» **What is expected**: Reproduce all of the rows below, replacing each occurrence of "screenshot" with "capture" and leaving every other character unchanged.

■ ■ ■ ■ ■ ■ ■

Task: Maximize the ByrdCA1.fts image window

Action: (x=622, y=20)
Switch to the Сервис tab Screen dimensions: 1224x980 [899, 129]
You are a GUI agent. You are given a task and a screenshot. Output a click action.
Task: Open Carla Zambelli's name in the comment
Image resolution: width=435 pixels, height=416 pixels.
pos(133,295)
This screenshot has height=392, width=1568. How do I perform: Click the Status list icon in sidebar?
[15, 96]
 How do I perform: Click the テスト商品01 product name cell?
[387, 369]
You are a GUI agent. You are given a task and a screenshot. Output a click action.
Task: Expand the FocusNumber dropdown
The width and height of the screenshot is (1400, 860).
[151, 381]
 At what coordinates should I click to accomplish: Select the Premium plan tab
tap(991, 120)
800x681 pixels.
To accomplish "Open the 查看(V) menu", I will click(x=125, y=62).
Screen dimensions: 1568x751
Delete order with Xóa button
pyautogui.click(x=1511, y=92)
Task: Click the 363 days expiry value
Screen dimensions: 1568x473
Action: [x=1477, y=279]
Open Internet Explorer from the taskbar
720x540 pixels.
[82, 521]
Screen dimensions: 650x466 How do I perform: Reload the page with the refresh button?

■ ■ ■ ■ ■ ■ ■

» **Complete output**:
Task: Maximize the ByrdCA1.fts image window

Action: (x=622, y=20)
Switch to the Сервис tab Screen dimensions: 1224x980 [899, 129]
You are a GUI agent. You are given a task and a capture. Output a click action.
Task: Open Carla Zambelli's name in the comment
Image resolution: width=435 pixels, height=416 pixels.
pos(133,295)
This capture has height=392, width=1568. How do I perform: Click the Status list icon in sidebar?
[15, 96]
 How do I perform: Click the テスト商品01 product name cell?
[387, 369]
You are a GUI agent. You are given a task and a capture. Output a click action.
Task: Expand the FocusNumber dropdown
The width and height of the capture is (1400, 860).
[151, 381]
 At what coordinates should I click to accomplish: Select the Premium plan tab
tap(991, 120)
800x681 pixels.
To accomplish "Open the 查看(V) menu", I will click(x=125, y=62).
Screen dimensions: 1568x751
Delete order with Xóa button
pyautogui.click(x=1511, y=92)
Task: Click the 363 days expiry value
Screen dimensions: 1568x473
Action: [x=1477, y=279]
Open Internet Explorer from the taskbar
720x540 pixels.
[82, 521]
Screen dimensions: 650x466 How do I perform: Reload the page with the refresh button?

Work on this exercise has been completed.